Whether use the immunity of jointly sending of OMV and allochthon immunne response can balance to shift to Th1 overview for understanding, we compare the level of IgG2a and the IgG1 subclass of the protein for 5 kinds of selections caused in the mice of use OMV+ allochthon, independent allochthon or OMV immunity.Antigenic specificity IgG1 is being measured by the ELISA of use anti-igg 1 and anti-igg 2a specific antibody from using in the serum of the mice of different preparation immunity with IgG2a titre.

As shown in the diagram, OMV+ allochthon and the immunity of independent allochthon is used to cause the IgG of similar level.On the contrary, OMV+ allochthon can cause the antigenic specificity IgG2a level significantly higher than independent allochthon.It is very effective that this discovery has shown that preparation OMV+ allochthon offsets to Th1 direction immunne response effectively.

Be to be understood that the mode only by embodiment is described and can modifies by the present invention to be retained in scope and spirit of the present invention simultaneously.

Reference

[1]WO02/09643.

[2] people (2002) such as Katial infect.Immun.70:702-707.

[3] United States Patent (USP) 6,180,111.

[4]WO01/34642.

[5]WO2004/019977.

[6]WO01/91788.

[7]WO2005/004908.

[8]WO2011/036562.

[9]WO2006/046143.

[10]WO00/26384.

[11]US-6531131

[12]US-6645503

[13]WO2004/015099.

[14]WO2006/081259.

[15] people (2003) such as Deghmane infectImmun71:2897-901.

[16]WO2006/024946

[17]Gennaro(2000)Remington:TheScienceandPracticeofPharmacy.20thedition,ISBN:0683306472

[18] vaccineDesign(1995) Powell & Newman.ISBN:030644867X.Plenum. is edited

[19] people (2008) .MolCellProteomics2008Mar such as Berlanda; 7 (3): 473-85.

Claims (15)

1. the method for pharmaceutical compositions, wherein said method comprises mixing: (a) animal vesicle and (b) bacterial vesicles.

2. Immunogenic agents compositions, it comprises: (a) animal vesicle and (b) bacterial vesicles.
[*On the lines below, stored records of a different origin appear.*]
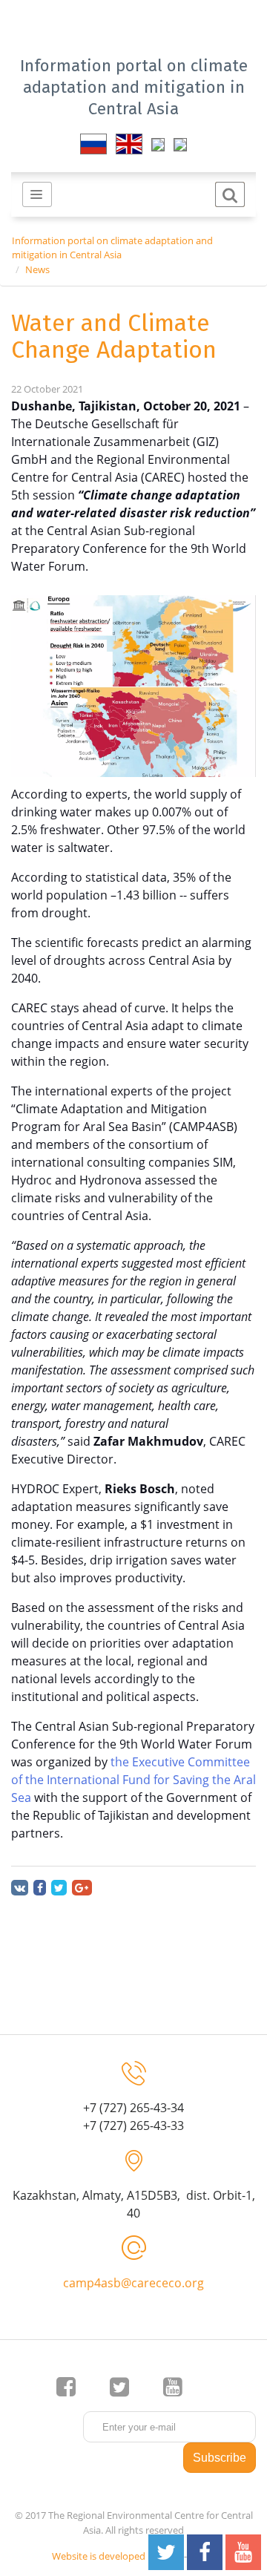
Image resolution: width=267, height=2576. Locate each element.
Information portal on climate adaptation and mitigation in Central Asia (134, 87)
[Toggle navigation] (37, 194)
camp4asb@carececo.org (133, 2283)
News (37, 269)
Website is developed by (105, 2556)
3. the method described in arbitrary aforementioned claim or compositions, wherein said animal vesicle comprises at least one Disease associated antigens.
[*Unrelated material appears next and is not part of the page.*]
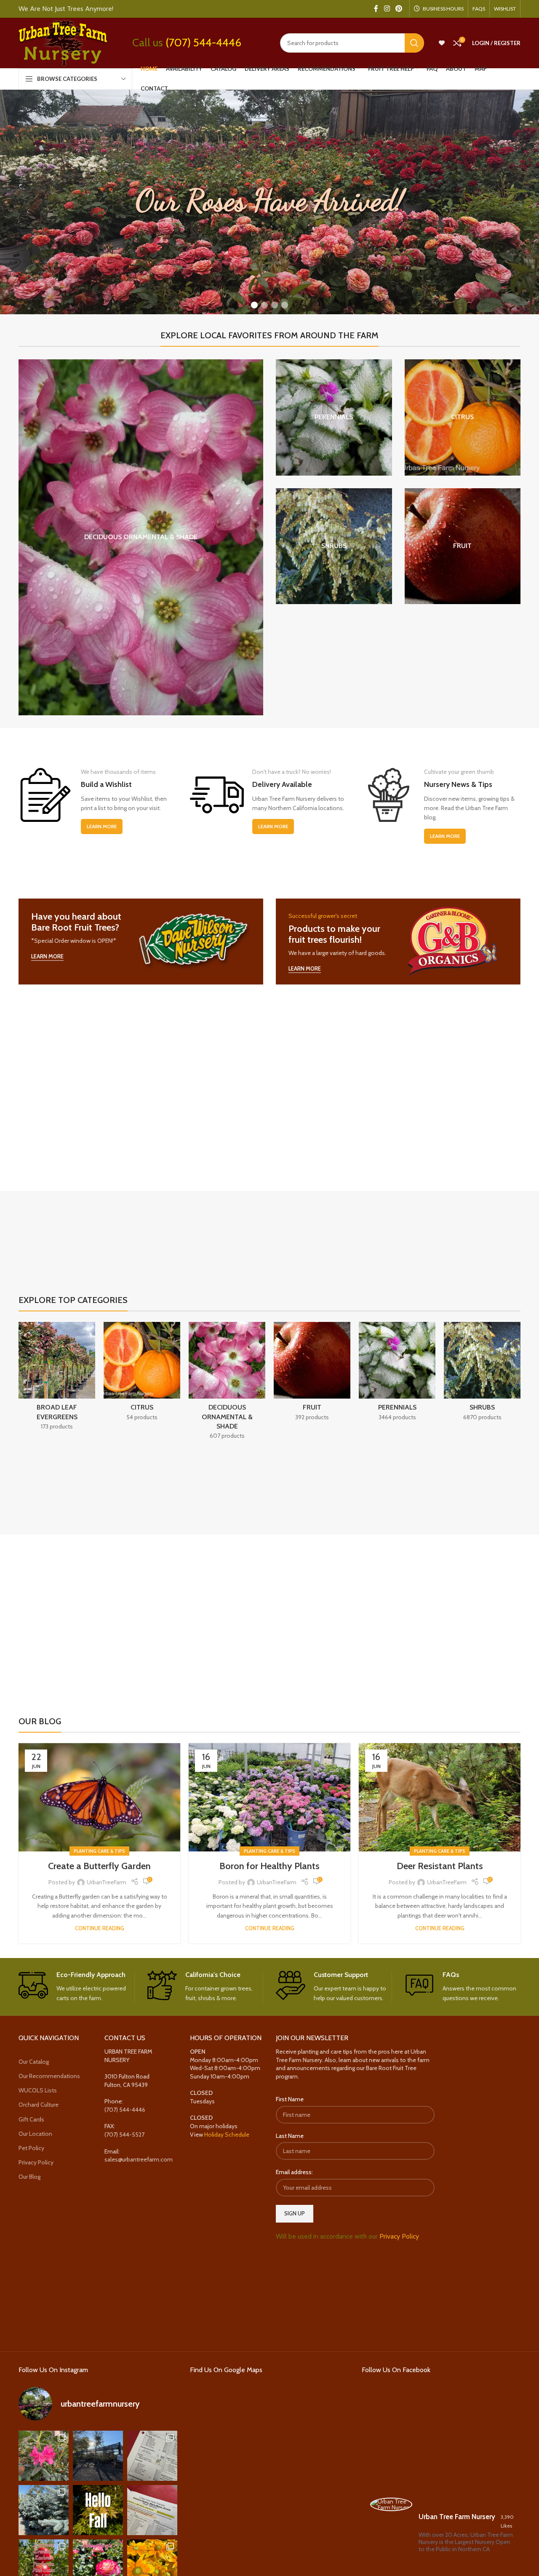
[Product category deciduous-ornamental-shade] (141, 537)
4. method according to claim 3 or compositions, wherein said Disease associated antigens is selected from tumor associated antigen (TAA), pathogen related antigen or degenerative disorders related antigen.

5. method according to claim 4 or compositions, wherein said at least one TAA is selected from melanin A, Silv, carcinoembryonic antigen (CEA) and mesothelin.
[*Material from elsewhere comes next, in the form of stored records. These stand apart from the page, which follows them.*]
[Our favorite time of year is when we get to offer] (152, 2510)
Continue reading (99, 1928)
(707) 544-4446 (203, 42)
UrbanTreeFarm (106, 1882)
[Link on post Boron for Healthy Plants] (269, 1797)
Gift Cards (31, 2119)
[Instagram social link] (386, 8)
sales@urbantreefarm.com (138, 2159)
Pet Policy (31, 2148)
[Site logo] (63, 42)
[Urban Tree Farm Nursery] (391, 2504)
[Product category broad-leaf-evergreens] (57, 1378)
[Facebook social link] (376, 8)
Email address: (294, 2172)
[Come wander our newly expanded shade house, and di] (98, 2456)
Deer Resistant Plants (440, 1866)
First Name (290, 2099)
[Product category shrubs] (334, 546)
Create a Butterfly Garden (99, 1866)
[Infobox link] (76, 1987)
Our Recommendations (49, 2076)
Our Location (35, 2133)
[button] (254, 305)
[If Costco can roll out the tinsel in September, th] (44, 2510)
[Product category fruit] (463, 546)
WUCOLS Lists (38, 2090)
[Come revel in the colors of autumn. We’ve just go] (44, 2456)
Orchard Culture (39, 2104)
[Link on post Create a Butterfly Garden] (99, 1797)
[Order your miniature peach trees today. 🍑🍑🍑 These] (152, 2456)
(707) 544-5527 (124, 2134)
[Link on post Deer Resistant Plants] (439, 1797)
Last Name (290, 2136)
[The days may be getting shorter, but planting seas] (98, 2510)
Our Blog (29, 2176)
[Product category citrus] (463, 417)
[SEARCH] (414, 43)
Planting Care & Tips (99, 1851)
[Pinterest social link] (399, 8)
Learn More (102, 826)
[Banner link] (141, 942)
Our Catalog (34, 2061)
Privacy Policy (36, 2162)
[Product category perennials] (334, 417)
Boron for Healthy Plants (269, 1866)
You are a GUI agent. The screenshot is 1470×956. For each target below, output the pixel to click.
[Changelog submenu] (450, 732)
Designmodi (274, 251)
6. the method described in arbitrary aforementioned claim or compositions, wherein said animal vesicle is allochthon or allochthon sample vesicle.

7. the method described in arbitrary aforementioned claim or compositions, wherein said bacterial vesicles is outer membrane vesicles (OMV), microvesicle (MV) or ' natural OMV ' (' NOMV ').

8. method according to claim 7 or compositions, wherein said bacterial vesicles is outer membrane vesicles (OMV).

9. the method described in arbitrary aforementioned claim or compositions, wherein said bacterial vesicles is modified, such as, by genetic recombination in parental cell.

10. the method described in arbitrary aforementioned claim or compositions, wherein said animal vesicle and bacterial vesicles form complex.

11. method according to claim 10 or compositionss, wherein said complex is by the fusion of two lipid bilayer or be connected to form by its surface.

Method described in 12. arbitrary aforementioned claim or compositions, wherein said pharmaceutical composition is vaccine combination.

Method described in 13. arbitrary aforementioned claim or compositions, it is used for the treatment of or prevents disease.

14. method according to claim 13 or compositionss, wherein said disease is cancer, pathogenic infection or degenerative disorders.

15. for improving the method for immunne response in mammal, and it comprises the pharmaceutical composition according to any one of described administration claim 2 to 13.